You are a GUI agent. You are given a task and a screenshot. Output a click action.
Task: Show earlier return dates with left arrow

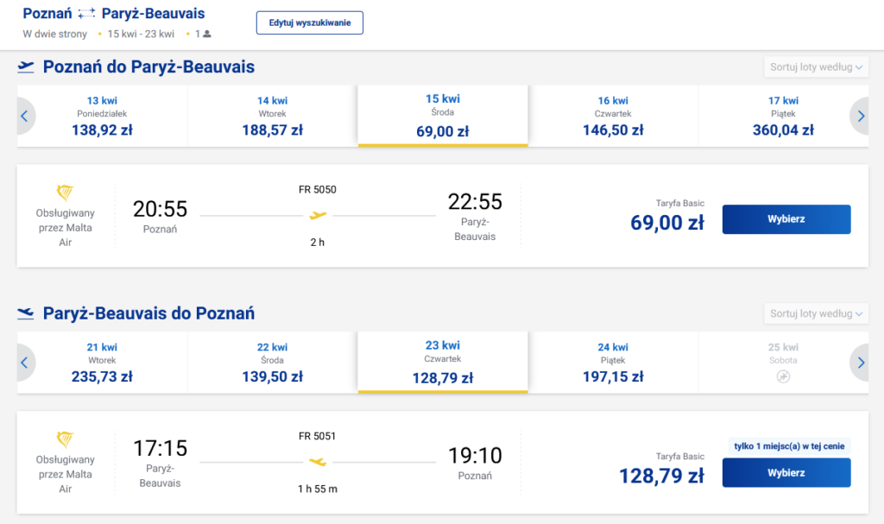(24, 362)
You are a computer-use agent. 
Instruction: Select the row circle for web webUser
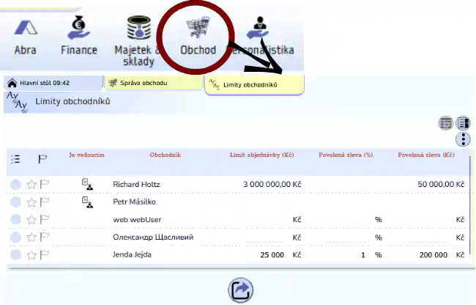[x=16, y=219]
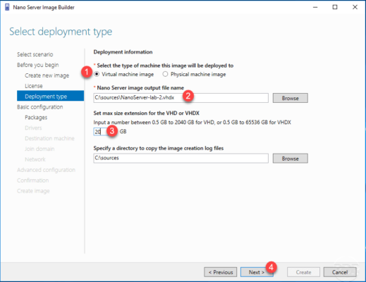This screenshot has width=366, height=282.
Task: Open Basic configuration section
Action: [x=40, y=107]
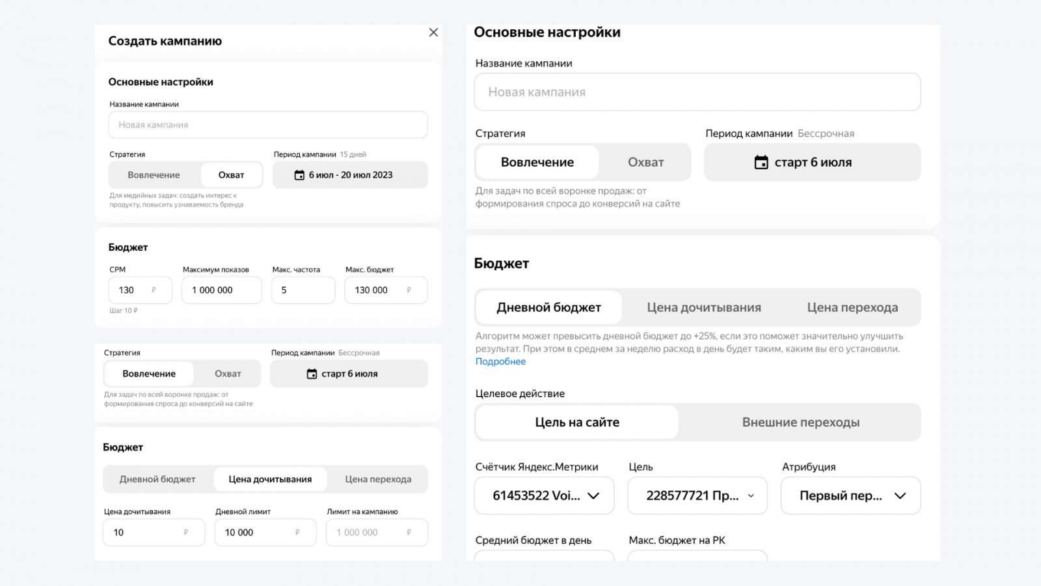Switch strategy to large Вовлечение option
The width and height of the screenshot is (1041, 586).
click(x=537, y=162)
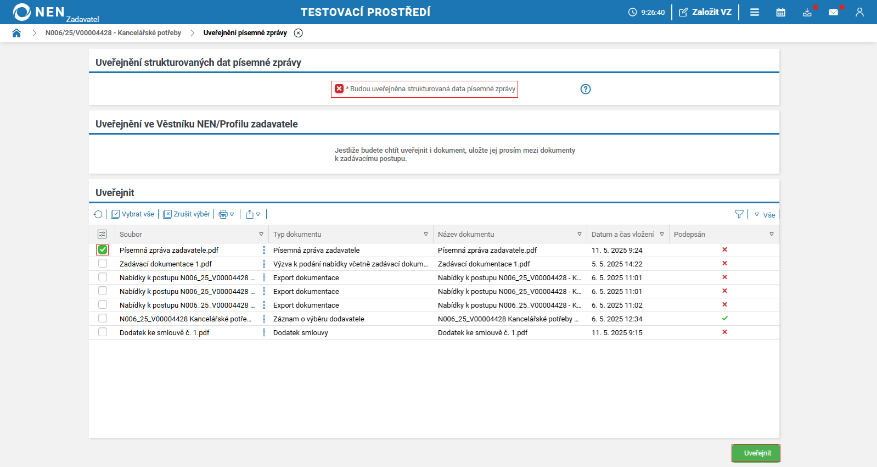Screen dimensions: 877x467
Task: Click the filter funnel icon
Action: 739,214
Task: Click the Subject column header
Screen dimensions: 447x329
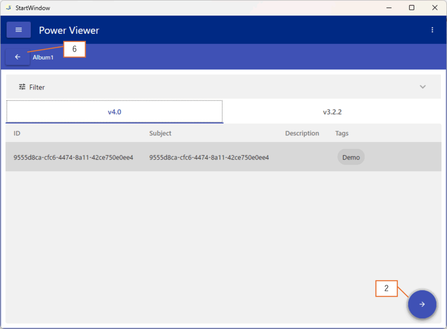Action: click(x=160, y=133)
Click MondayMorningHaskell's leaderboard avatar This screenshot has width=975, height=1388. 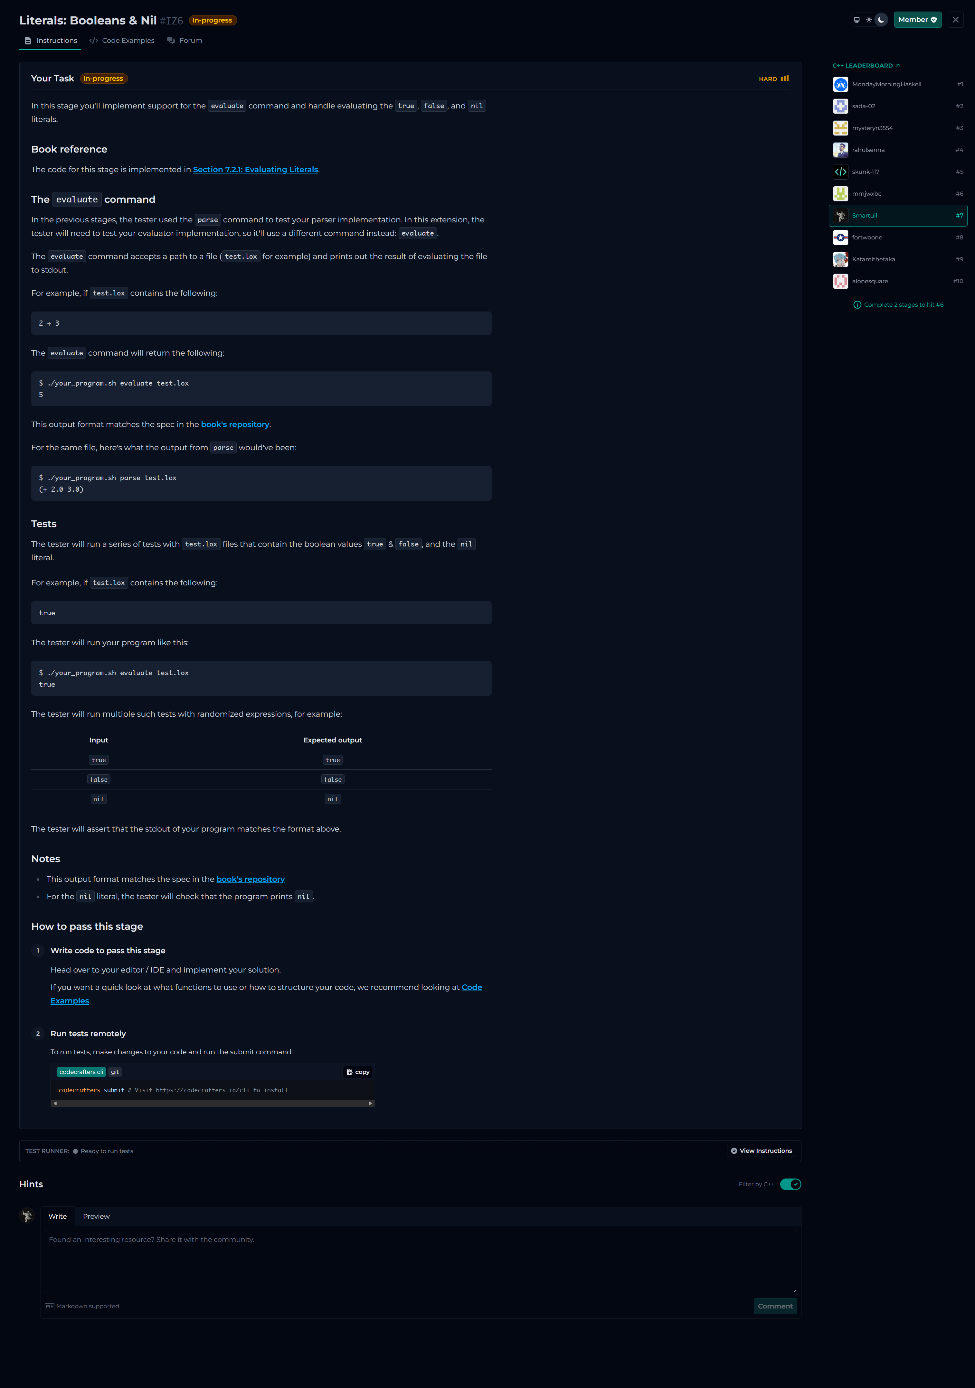point(840,85)
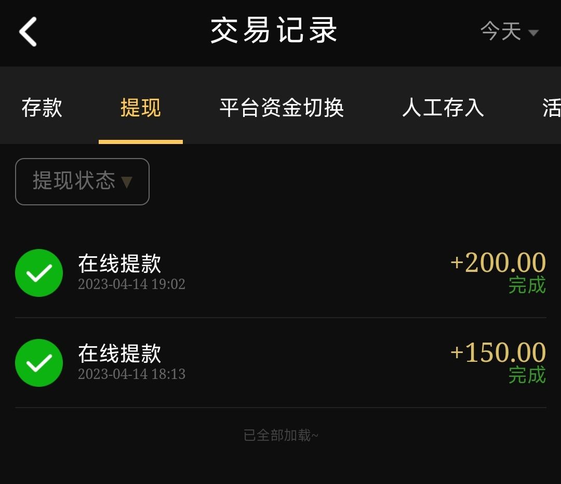Tap the 已全部加载 footer text

(281, 435)

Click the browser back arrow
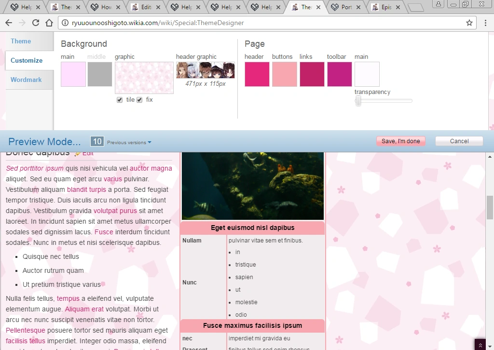click(9, 23)
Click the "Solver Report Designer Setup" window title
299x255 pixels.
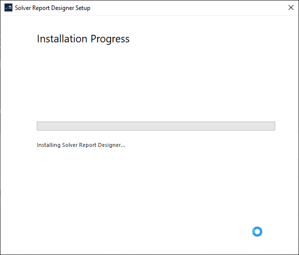pyautogui.click(x=53, y=8)
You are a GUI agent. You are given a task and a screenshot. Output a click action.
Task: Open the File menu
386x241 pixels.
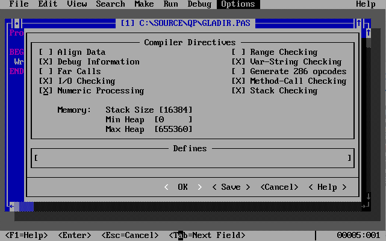[19, 4]
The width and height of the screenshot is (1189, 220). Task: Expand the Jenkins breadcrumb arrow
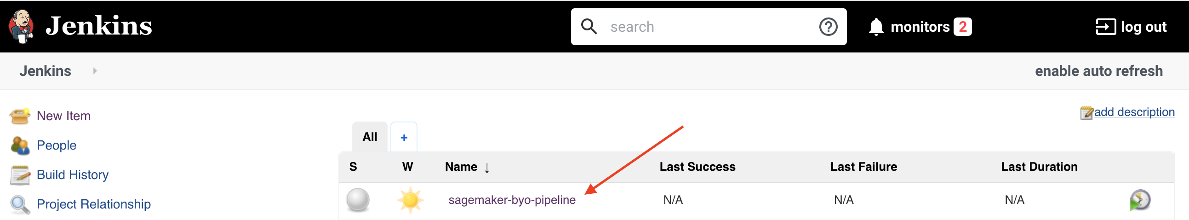tap(95, 71)
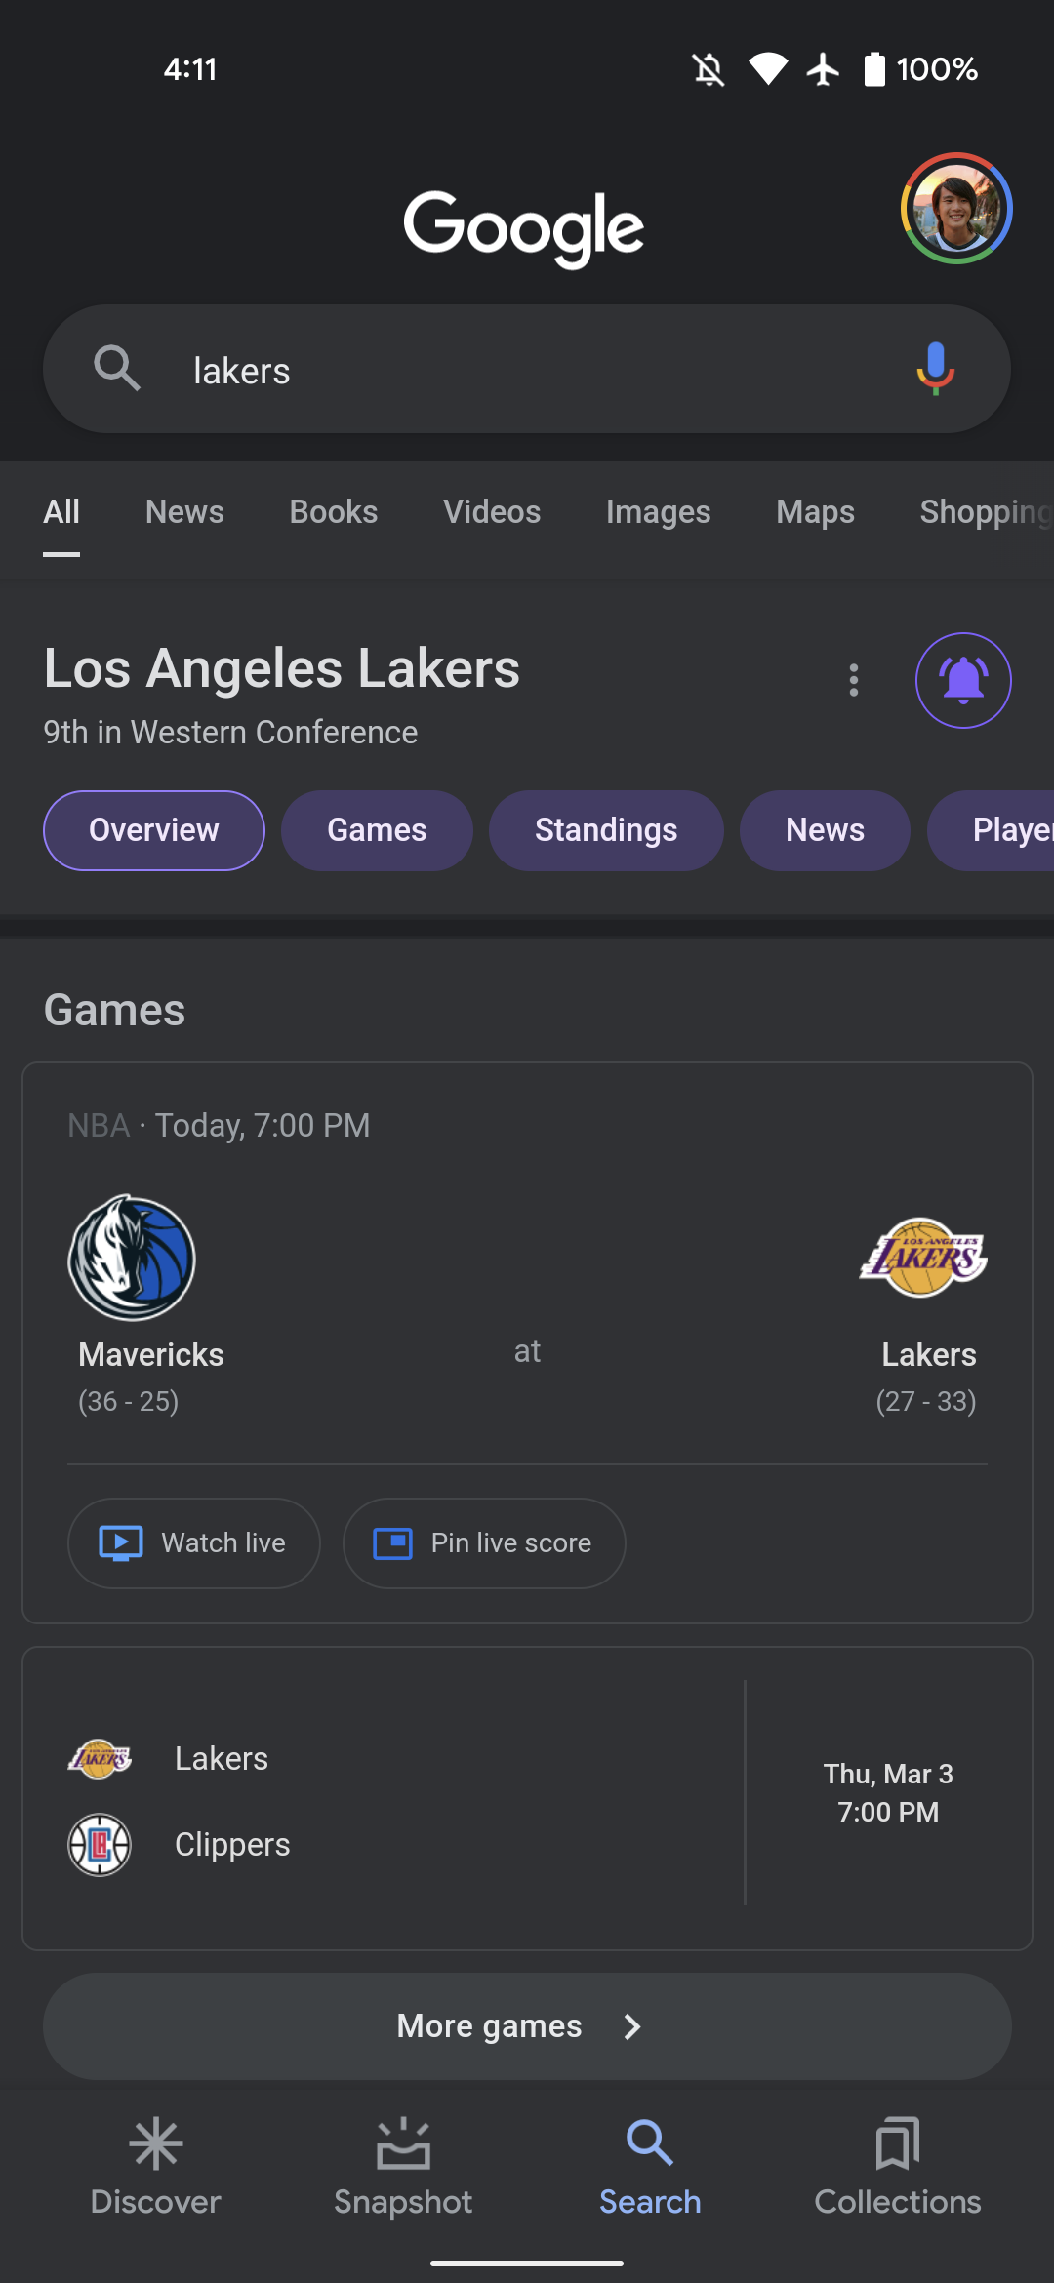Open the Games chip for Lakers
Viewport: 1054px width, 2283px height.
tap(377, 830)
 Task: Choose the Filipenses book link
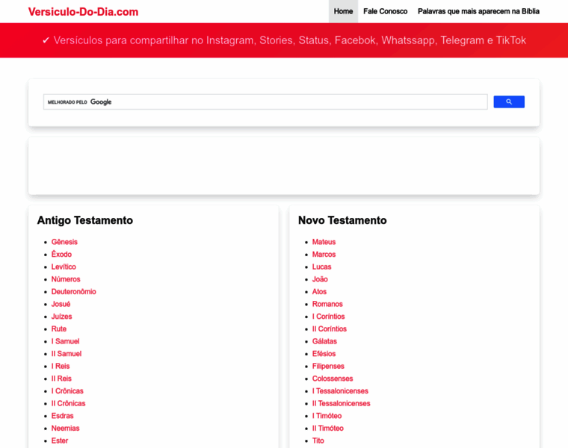click(x=328, y=367)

◆ ◆ ◆ ◆ ◆

* WHAT YOU ARE ASKED TO DO *
Render the data from its first line up to and including the line with "Action: click(x=160, y=133)" as a JSON list of strings, one per line, with blank lines dropped. Leave the pictures out.

* ANSWER TO THE PROBLEM *
[
  "You are a GUI agent. You are given a task and a screenshot. Output a click action.",
  "Task: Show earlier return dates with left arrow",
  "(24, 362)",
  "You are a computer-use agent. ",
  "Instruction: Select the row circle for web webUser",
  "[x=16, y=219]",
  "This screenshot has width=366, height=282.",
  "Task: Open Basic configuration section",
  "Action: [x=40, y=107]",
  "Switch strategy to large Вовлечение option",
  "The width and height of the screenshot is (1041, 586).",
  "click(x=537, y=162)",
  "Screen dimensions: 877x467",
  "Task: Click the filter funnel icon",
  "Action: 739,214",
  "Task: Click the Subject column header",
  "Screen dimensions: 447x329",
  "Action: click(x=160, y=133)"
]